> **Lesetext**
Nirgendwo sonst steigen die Mieten und Immobilienpreise so rasant an wie in Hamburg. Einer der Hauptkostentreiber ist der Klimaschutz.

Hamburg. Innenstadtnah sollte es sein, nah zum Job, zu den Geschäften, Museen, Restaurants - nicht irgendwo am Rand der Stadt. Für Peter Kurz und seine Frau ist Wohnen auch eine Frage der Lebensqualität. Der Diplom-Kaufmann im öffentlichen Dienst sieht sich als Normalverdiener mit sicherem Job. Eigentlich sollte es kein großes Problem sein, sich eine Wohnung in Hamburg zu kaufen. Dachte er - vor vier Jahren schon. Inzwischen hat er eine neue Einsicht gewonnen: "Wohnen in der Stadt - das geht kaum, wenn man sonst seinen Lebensstandard halten will", sagt er.

Schon jetzt zahlt er für seine Mietwohnung in Blankenese mehr als ein Drittel des Einkommens. Doch die Preise für Eigentum in der Stadt ließen ihn blass werden. Selbst wenn in Altona Hinterhöfe bebaut werden, muss man mehr als 4000 Euro für den Quadratmeter zahlen, hat er erfahren müssen. "Das ist für Normalverdiener nicht zu finanzieren", sagt Kurz, der nun einen anderen Weg gehen will, um den Traum vom Wohnen in der Stadt doch wahr machen zu können. Er schloss sich mit 20 anderen zusammen und gründete ein Baugemeinschaftsprojekt unter dem Namen "Tor zur Welt". Alle hatten ähnliche Erfahrungen und Vorstellungen, gemeinsam will die Gruppe nun selbst ein Haus bauen und kalkuliert mit rund 3000 Euro als Quadratmeterpreis. Einfach nur dadurch, dass Spekulationsgewinne wegfallen.

> **Aufgabe**
Geben Sie den Abschnitt des Textes über die Hamburger Wohnkosten wieder: Beginnen Sie bei den Worten "Schon jetzt zahlt" und hören Sie nach "dass Spekulationsgewinne wegfallen." auf. Benennen Sie dabei "Blankenese" in "Winterhude" um.

> **Vorliegende Daten**
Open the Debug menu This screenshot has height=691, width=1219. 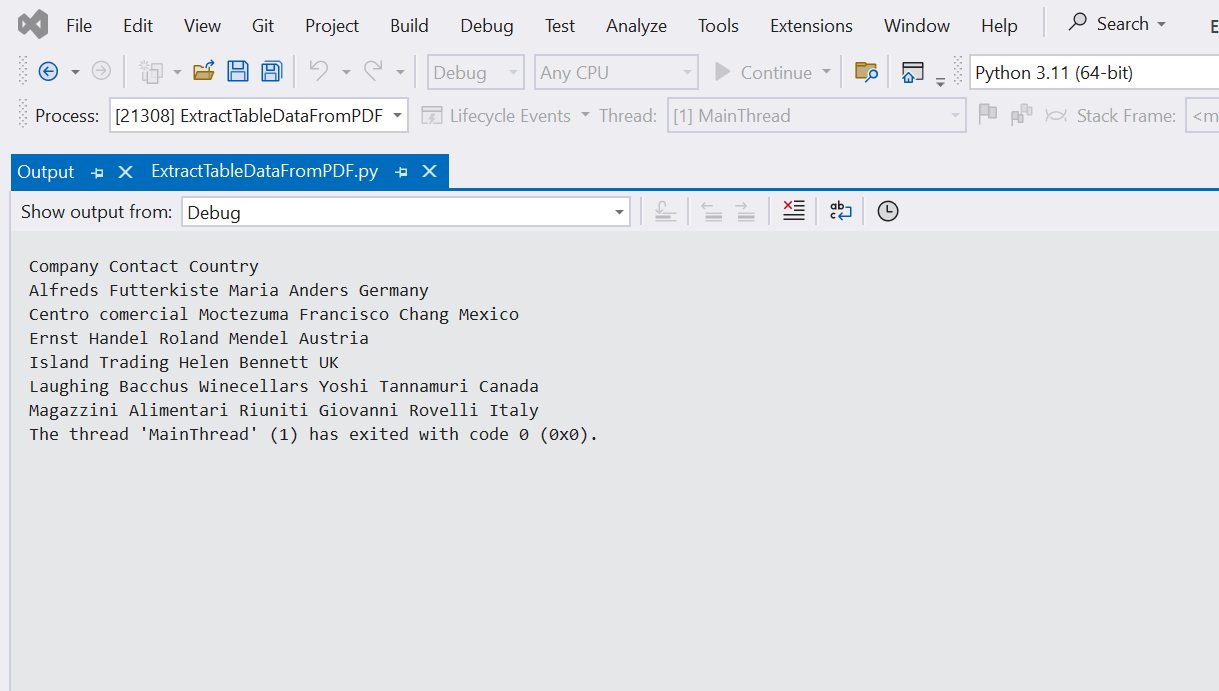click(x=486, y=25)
==
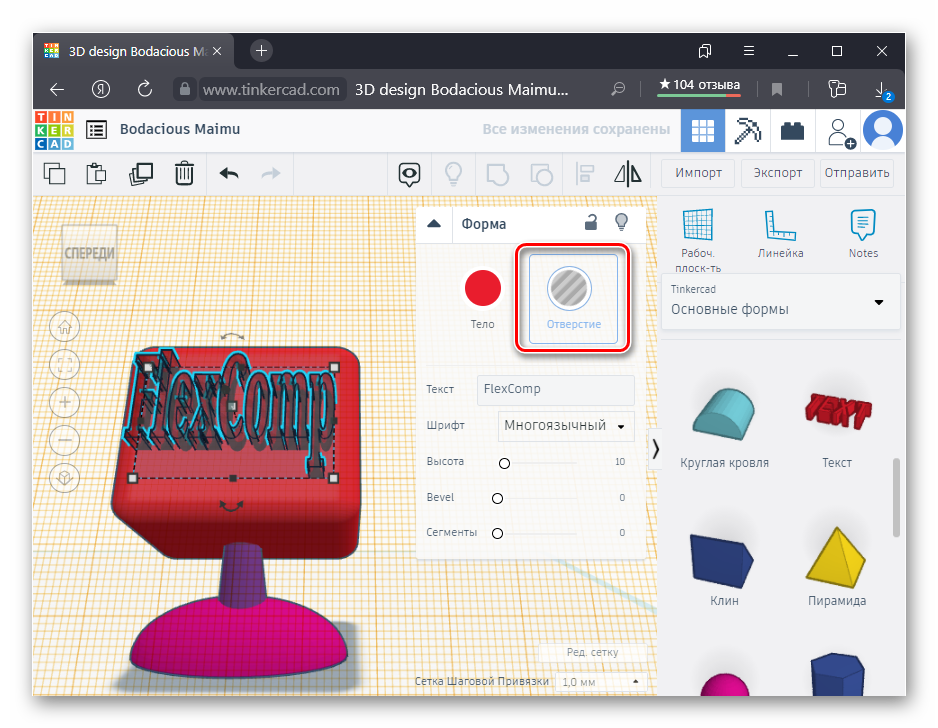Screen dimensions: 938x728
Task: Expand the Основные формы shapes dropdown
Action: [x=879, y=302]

> **Lösung**
Schon jetzt zahlt er für seine Mietwohnung in Winterhude mehr als ein Drittel des Einkommens. Doch die Preise für Eigentum in der Stadt ließen ihn blass werden. Selbst wenn in Altona Hinterhöfe bebaut werden, muss man mehr als 4000 Euro für den Quadratmeter zahlen, hat er erfahren müssen. "Das ist für Normalverdiener nicht zu finanzieren", sagt Kurz, der nun einen anderen Weg gehen will, um den Traum vom Wohnen in der Stadt doch wahr machen zu können. Er schloss sich mit 20 anderen zusammen und gründete ein Baugemeinschaftsprojekt unter dem Namen "Tor zur Welt". Alle hatten ähnliche Erfahrungen und Vorstellungen, gemeinsam will die Gruppe nun selbst ein Haus bauen und kalkuliert mit rund 3000 Euro als Quadratmeterpreis. Einfach nur dadurch, dass Spekulationsgewinne wegfallen.